5. We can be kind, considerate, and loving.
President Monson is a wonderful example of loving others. His entire ministry has been filled with making visits to homes; placing his hands on heads and giving blessings; making unexpected phone calls to comfort and encourage; sending letters of encouragement, commendation, and appreciation; visiting hospitals and care centers; and finding time to go to funerals and viewings despite a very busy schedule.
Just as the Savior would do, Thomas Monson has gone about doing good (see Acts 10:38) and blessing and loving others; this has been the driving force in his life.
A remarkable example of President Monson’s kindness occurred in 2012. As the beautiful Brigham City Utah Temple was nearing completion, I met with the First Presidency to discuss plans for its dedication. With Brigham City being only one hour north of Salt Lake City, it would have been very easy for President Monson to travel there for the dedication.
Instead, President Monson said, “Brigham City is the hometown of President Boyd K. Packer, this great Apostle who has sat beside me for so many years in the Twelve. I want him to have the honor and blessing of dedicating the temple in his hometown. I will stay away, and I’ll assign President Packer to dedicate the Brigham City Temple. I want it to be his day.”

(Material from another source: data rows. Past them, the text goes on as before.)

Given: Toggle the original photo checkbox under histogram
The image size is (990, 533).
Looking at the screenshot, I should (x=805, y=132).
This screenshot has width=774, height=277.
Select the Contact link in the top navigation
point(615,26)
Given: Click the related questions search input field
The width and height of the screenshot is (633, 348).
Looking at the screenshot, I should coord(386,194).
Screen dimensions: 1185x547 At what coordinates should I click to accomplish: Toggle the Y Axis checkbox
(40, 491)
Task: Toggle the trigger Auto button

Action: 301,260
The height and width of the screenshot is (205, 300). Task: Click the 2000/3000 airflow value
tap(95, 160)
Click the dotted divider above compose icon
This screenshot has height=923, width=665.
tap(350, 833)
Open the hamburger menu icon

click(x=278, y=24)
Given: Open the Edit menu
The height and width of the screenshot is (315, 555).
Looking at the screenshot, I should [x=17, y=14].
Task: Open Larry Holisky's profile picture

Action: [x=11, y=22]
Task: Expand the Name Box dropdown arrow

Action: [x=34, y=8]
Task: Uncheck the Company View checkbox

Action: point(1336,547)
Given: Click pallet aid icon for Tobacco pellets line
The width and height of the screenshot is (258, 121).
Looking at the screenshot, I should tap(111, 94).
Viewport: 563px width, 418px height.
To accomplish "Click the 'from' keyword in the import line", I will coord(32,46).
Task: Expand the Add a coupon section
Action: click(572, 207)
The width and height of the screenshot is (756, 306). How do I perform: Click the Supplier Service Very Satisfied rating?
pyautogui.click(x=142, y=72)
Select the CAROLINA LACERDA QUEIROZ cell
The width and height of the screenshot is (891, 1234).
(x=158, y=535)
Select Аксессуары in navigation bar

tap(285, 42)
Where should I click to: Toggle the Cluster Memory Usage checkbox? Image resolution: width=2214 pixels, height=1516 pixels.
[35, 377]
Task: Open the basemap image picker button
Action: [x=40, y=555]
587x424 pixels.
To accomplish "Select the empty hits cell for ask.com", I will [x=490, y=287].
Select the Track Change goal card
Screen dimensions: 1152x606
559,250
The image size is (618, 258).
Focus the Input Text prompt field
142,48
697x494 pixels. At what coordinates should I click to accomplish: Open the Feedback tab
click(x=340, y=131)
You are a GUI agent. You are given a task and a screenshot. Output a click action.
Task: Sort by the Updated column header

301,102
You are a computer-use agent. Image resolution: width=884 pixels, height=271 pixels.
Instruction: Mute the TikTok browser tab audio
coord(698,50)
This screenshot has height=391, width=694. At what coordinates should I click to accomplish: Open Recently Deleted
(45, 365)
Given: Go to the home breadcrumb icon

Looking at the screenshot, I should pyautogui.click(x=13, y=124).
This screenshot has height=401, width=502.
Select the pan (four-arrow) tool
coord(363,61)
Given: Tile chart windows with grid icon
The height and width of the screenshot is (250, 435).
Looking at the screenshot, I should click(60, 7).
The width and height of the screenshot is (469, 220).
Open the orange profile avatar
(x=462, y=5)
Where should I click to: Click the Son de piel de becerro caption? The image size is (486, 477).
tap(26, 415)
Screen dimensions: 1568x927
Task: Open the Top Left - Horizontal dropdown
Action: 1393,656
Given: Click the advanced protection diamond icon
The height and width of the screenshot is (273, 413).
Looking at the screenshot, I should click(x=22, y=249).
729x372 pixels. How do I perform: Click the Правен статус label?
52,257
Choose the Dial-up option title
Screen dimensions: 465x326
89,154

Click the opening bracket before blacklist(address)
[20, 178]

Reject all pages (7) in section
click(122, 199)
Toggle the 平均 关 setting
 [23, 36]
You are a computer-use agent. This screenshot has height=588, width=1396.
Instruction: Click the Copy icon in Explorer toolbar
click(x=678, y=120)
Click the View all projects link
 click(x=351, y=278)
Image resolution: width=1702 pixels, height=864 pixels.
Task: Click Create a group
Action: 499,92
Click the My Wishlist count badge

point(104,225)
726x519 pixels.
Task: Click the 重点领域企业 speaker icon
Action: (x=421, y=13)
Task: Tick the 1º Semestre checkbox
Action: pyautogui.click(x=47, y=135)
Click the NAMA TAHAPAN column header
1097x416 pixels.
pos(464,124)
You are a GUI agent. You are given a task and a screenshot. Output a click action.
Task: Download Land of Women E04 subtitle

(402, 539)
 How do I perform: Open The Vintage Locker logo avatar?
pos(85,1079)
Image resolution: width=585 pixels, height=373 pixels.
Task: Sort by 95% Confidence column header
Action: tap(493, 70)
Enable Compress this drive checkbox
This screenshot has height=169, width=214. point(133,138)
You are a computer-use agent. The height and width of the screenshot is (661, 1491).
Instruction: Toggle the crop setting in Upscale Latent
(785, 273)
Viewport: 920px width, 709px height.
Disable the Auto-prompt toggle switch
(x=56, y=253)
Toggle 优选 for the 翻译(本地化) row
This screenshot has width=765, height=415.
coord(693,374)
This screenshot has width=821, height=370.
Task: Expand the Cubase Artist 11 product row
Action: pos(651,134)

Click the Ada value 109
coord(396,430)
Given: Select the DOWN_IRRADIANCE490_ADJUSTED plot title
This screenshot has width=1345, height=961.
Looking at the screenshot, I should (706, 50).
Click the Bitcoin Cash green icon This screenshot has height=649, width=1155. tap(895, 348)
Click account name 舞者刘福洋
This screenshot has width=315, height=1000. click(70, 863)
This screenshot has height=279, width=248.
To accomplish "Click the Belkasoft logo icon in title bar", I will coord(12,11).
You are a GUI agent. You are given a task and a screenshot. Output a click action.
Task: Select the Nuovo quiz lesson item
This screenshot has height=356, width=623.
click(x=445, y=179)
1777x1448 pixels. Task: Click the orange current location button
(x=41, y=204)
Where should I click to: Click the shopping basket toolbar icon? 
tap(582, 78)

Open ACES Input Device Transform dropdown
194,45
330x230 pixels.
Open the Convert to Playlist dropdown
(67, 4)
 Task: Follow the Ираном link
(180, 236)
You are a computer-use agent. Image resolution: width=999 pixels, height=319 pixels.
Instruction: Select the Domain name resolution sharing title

It was a wonderful day for President Packer and for Sister Packer, who also grew up in Brigham City. I was very touched by President Monson’s kind and magnanimous gesture to his fellow Apostle. We can all be that way. We can share and be kind and think more of those around us.
President Monson has taught us the way to live our lives with his wonderful and inspiring messages at general conference. He has taught us how to be followers of Jesus Christ by his remarkable and wonderful personal example. Truly the Lord has given us a pattern in all things, and one of the patterns we should seek to follow is that of our beloved prophet.
I testify that there is a God in heaven who knows us and loves us. He has given us a prophet—to guide us, to teach us, and to lead us in these latter days. I believe the Lord expects us to love the prophet, to sustain him, and to follow his example.
I count it a great blessing to live in the day when Thomas S. Monson is the Lord’s prophet. As we follow him and try to be more like him, we will inevitably succeed in being more faithful disciples of the Lord Jesus Christ.